The bill builds IRS analytic capacity and workforce skills to improve tax compliance and recover revenue, but increases enforcement activity, personnel costs, and risks to privacy and equitable treatment unless accompanied by strong oversight, transparency, and model governance.
Taxpayers: The bill strengthens IRS analytic tools to better target high‑risk noncompliance, which can reduce unfair audits of low‑risk filers while increasing recovery of unpaid taxes.
Federal employees: The fellowship program provides training, mentorship, and a pathway to permanent IRS roles that build data‑analytics skills and may improve recruitment and retention of specialized staff.
Taxpayers and Congress: Requiring annual ROI and program data gives Congress oversight and accountability over IRS analytic investments, improving transparency of government spending and program performance.

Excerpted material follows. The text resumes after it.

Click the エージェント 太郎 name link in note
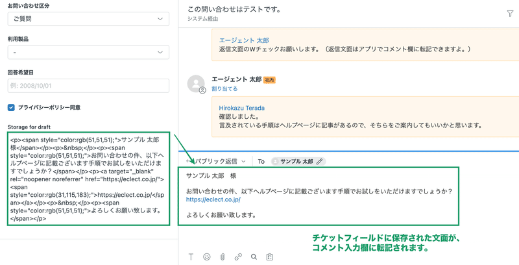The height and width of the screenshot is (265, 519). [x=244, y=40]
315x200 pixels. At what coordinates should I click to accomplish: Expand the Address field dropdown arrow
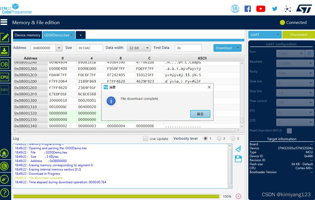click(59, 48)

Taxpayers: Enhanced analytics could lead to more audits and collection activity if the tools identify additional tax liabilities, increasing compliance costs, assessments, or penalties for many filers.
Individuals and firms: Use of advanced analytics and AI in enforcement raises privacy and surveillance concerns if models and data use lack transparency, safeguards, or clear limits.
Taxpayers: Concentrating analytic decision‑making risks model errors or bias that could disproportionately impact certain taxpayers absent rigorous validation, testing, and redress mechanisms.
Based on analysis of 4 sections of legislative text.
Creates an IRS fellowship to hire at least 10 data scientists for 2–4 year terms to improve audit selection, analytics, and enforcement, with annual ROI reporting to Congress.
Introduced March 18, 2026 by David Schweikert · Last progress March 18, 2026
Creates a new IRS fellowship program to recruit at least 10 data scientists and related tax professionals on 2–4 year terms (with optional 1‑year extensions) to strengthen audit selection, analytics, and enforcement, including offshore and international enforcement work. Fellows may be converted to permanent employees; pay is set between the GS‑15 minimum and the executive pay cap; the IRS must issue implementing rules and report to Congress annually on program outcomes and return on investment.